▶ [Aufgabe] Addiere 63 zu jeder Koordinate in den Antworten und gib dabei alle diese Zeilen vollständig wieder. Lass die Bilder in deiner Antwort weg.

Lagedaten von Wörtern und Elementen:
- - -

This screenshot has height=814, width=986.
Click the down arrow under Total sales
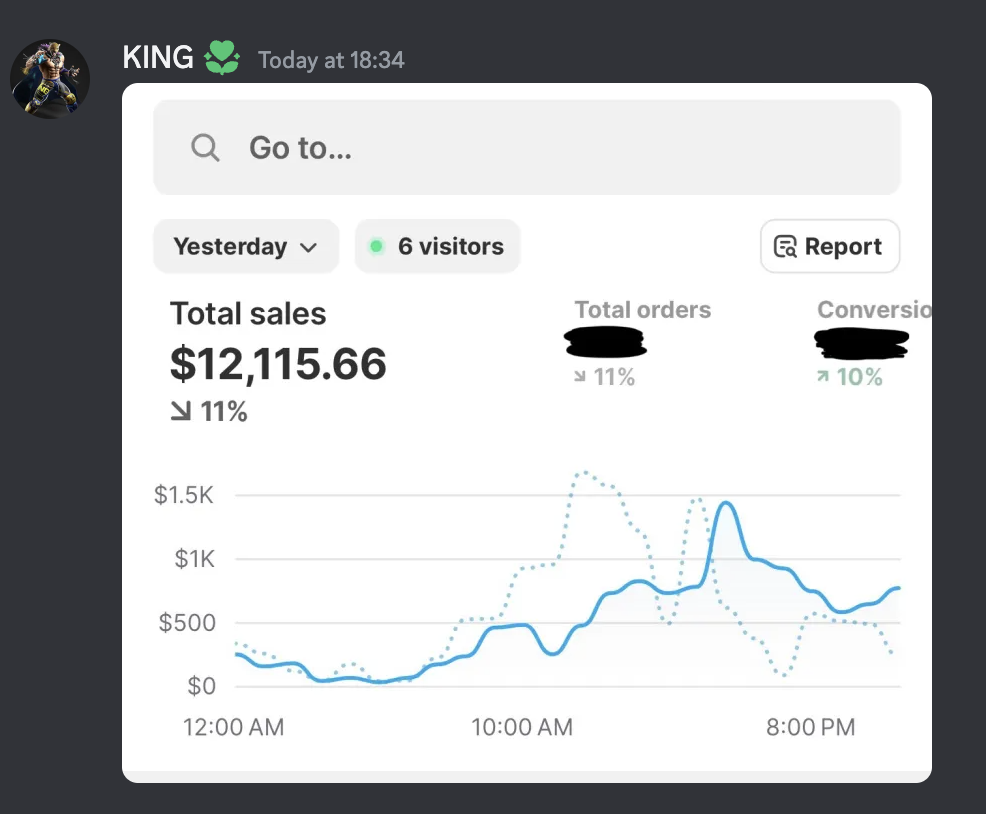click(181, 411)
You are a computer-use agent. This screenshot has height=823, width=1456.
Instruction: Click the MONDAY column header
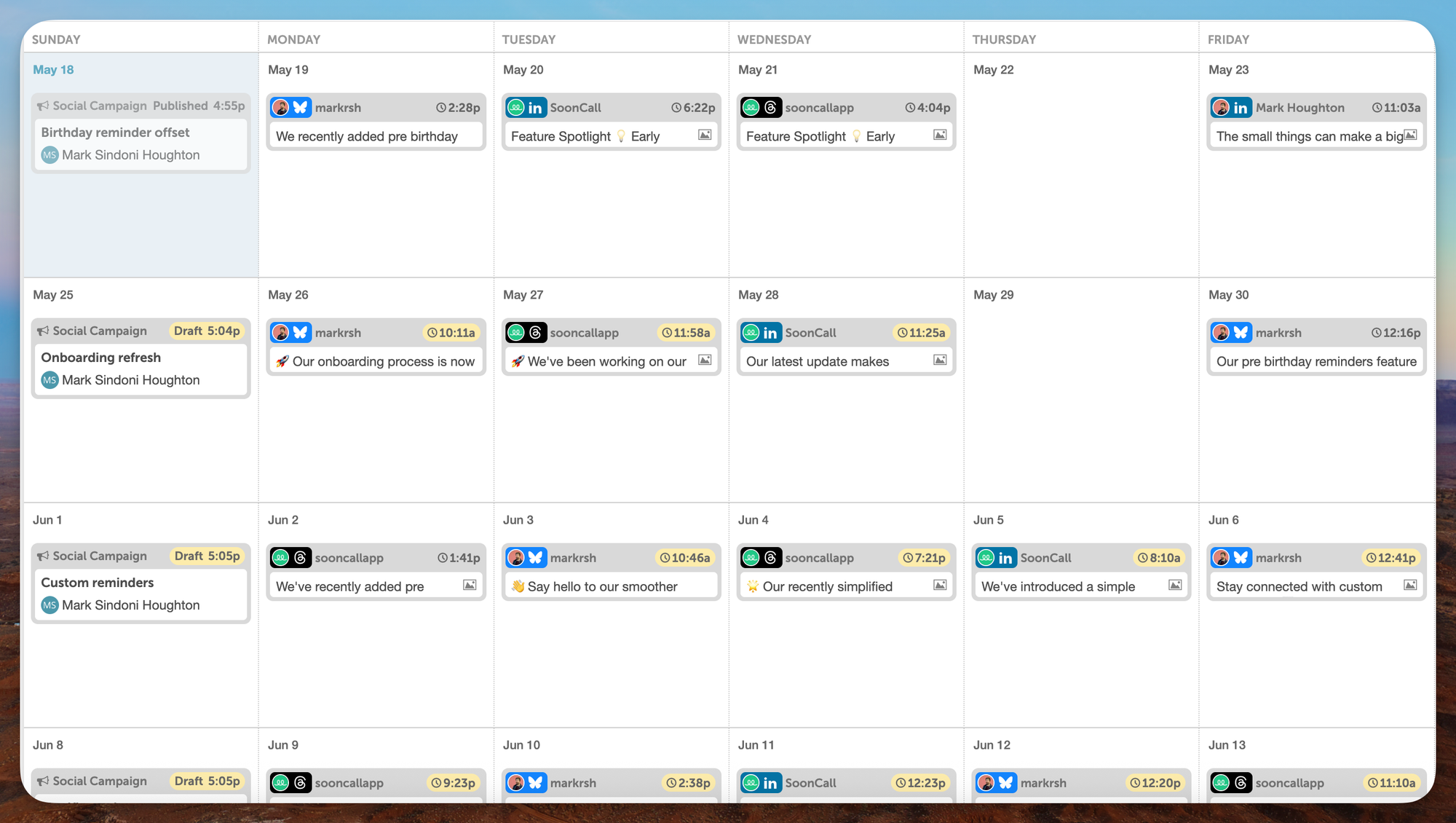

- - -

▶ [Erledigte Aufgabe]
This screenshot has height=814, width=986.
Click the down arrow under Total sales
click(244, 474)
You are a computer-use agent. This screenshot has height=823, width=1456.
Instruction: Click the MONDAY column header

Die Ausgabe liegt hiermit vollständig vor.